Mr. Cruz explained his decision while campaigning in Nevada, ahead of Tuesday’s caucuses there.
“Yesterday, a staffer from our campaign sent out a tweet that tweeted a news story that purported to indicate Marco saying something negative about the Bible,” Mr. Cruz said. “The news story was false. That staffer deleted the tweet, apologized and pulled it down … I’ve spent this morning investigating what happened, and this morning, I asked for Rick Tyler’s resignation.”
Mr. Tyler appears frequently on television on behalf of the campaign and said earlier Monday on Fox News that he made a mistake and would never knowingly share a false story. He had directly apologized to Mr. Rubio on his Facebook page.
The story Mr. Tyler shared on Twitter — then deleted — was from the Daily Pennsylvanian, and quoted Mr. Rubio, referring to the Bible, as saying there were “not many” answers in the book.

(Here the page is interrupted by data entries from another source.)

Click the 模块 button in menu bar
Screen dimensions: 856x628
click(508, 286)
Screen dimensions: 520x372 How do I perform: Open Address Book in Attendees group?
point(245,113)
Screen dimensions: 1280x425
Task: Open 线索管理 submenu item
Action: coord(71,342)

Both Mr. Rubio and Mr. Tyler, though, have since said Mr. Rubio was actually speaking positively about the Bible. Mr. Rubio said Monday that he actually said that “the answer to every question you’ll ever have is in that book.”

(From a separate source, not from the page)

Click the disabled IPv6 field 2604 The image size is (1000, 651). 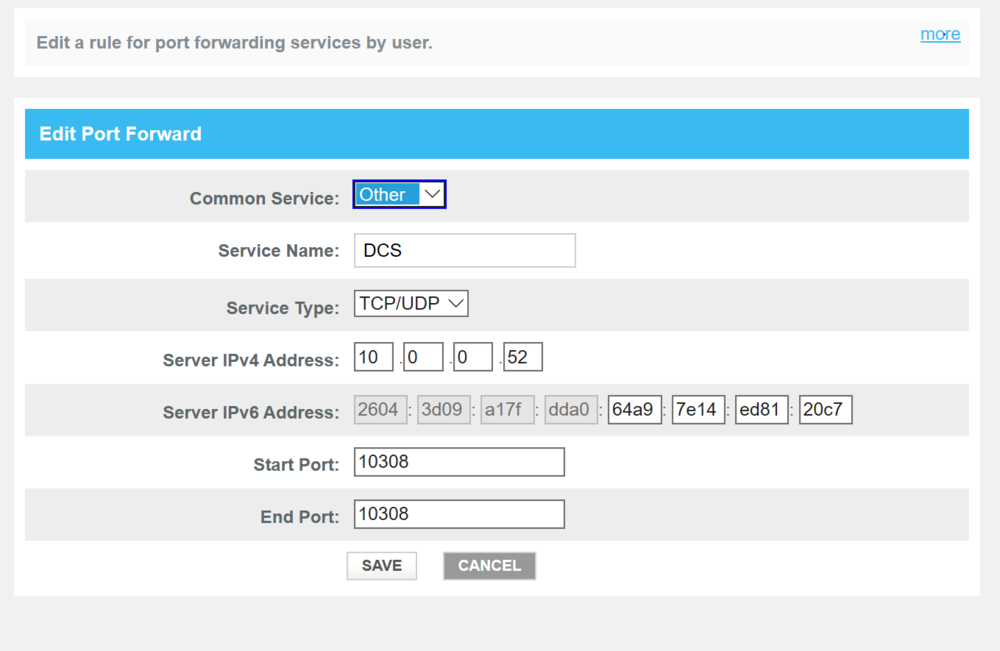(x=381, y=410)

The charges of dirty tricks have begun to pile up against Mr. Cruz. It began with questionable mailings to Iowa voters. Then, the night of the Iowa caucuses, Cruz advocates spread the rumor that fellow candidate Ben Carson was dropping out of the race.
Mr. Cruz later apologized for that — though he blamed a hasty report by CNN for the erroneous information.
On Monday, Mr. Cruz put the blame on Mr. Tyler, saying he was a “good man,” but even if the story had been true, “we are not a campaign that is going to question the faith of another candidate.”
Mr. Rubio’s communications director called Mr. Tyler, who had previously worked for former House Speaker Newt Gingrich, a “really good spokesman who had the unenviable task of working for a candidate willing to say or do anything to get elected.”
“There is a culture in the Cruz campaign, from top to bottom, that no lie is too big and no trick too dirty,” said Alex Conant, the Rubio campaign’s communications director. “Rick did the right thing by apologizing to Marco. It’s high time for Ted Cruz to do the right thing and stop the lies.”
Earlier in the day, Mr. Rubio said the Cruz campaign has grown increasingly desperate in its attacks.
“I think it’s a very disturbing pattern of deceptive campaigns and flat-out just lying,” Mr. Rubio told reporters in Nevada.
Donald Trump, the GOP frontrunner, also went after Mr. Cruz in a series of tweets Monday afternoon, calling him the “biggest liar in politics” and saying he should be disqualified from his “fraudulent win” in Iowa.
Mr. Cruz said both Mr. Rubio and Mr. Trump attack him as a serial liar because they don’t want to talk about their own records.
“I think it has been an unfortunate dynamic in this race that my two leading competitors, Donald Trump and Marco Rubio, don’t want to defend their records,” Mr. Cruz said. “Whenever anyone brings up their record, they both follow the same pattern. They scream ’liar, liar, liar’ rather than discuss substance.”
But the perception that Mr. Cruz was running a dirty campaign did appear to hurt him in South Carolina, which held its primary Saturday. Voters going to the polls said they soured on Mr. Cruz in the final weeks of the race — and pointed specifically to spreading the rumor about Mr. Carson in Iowa as evidence.
Mr. Cruz complicated matters more last week when his campaign circulated a photoshopped image showing Mr. Rubio shaking hands with President Obama — though the faces of the two were imposed on an entirely unrelated photo of two other men shaking hands.
“I have made clear in this campaign that we will conduct this campaign with the very highest standards of integrity,” Mr. Cruz insisted Monday. “That has been how we’ve conducted it from day one. It is why, when other campaigns attack us personally, impugn my integrity or my character, I don’t respond in kind.”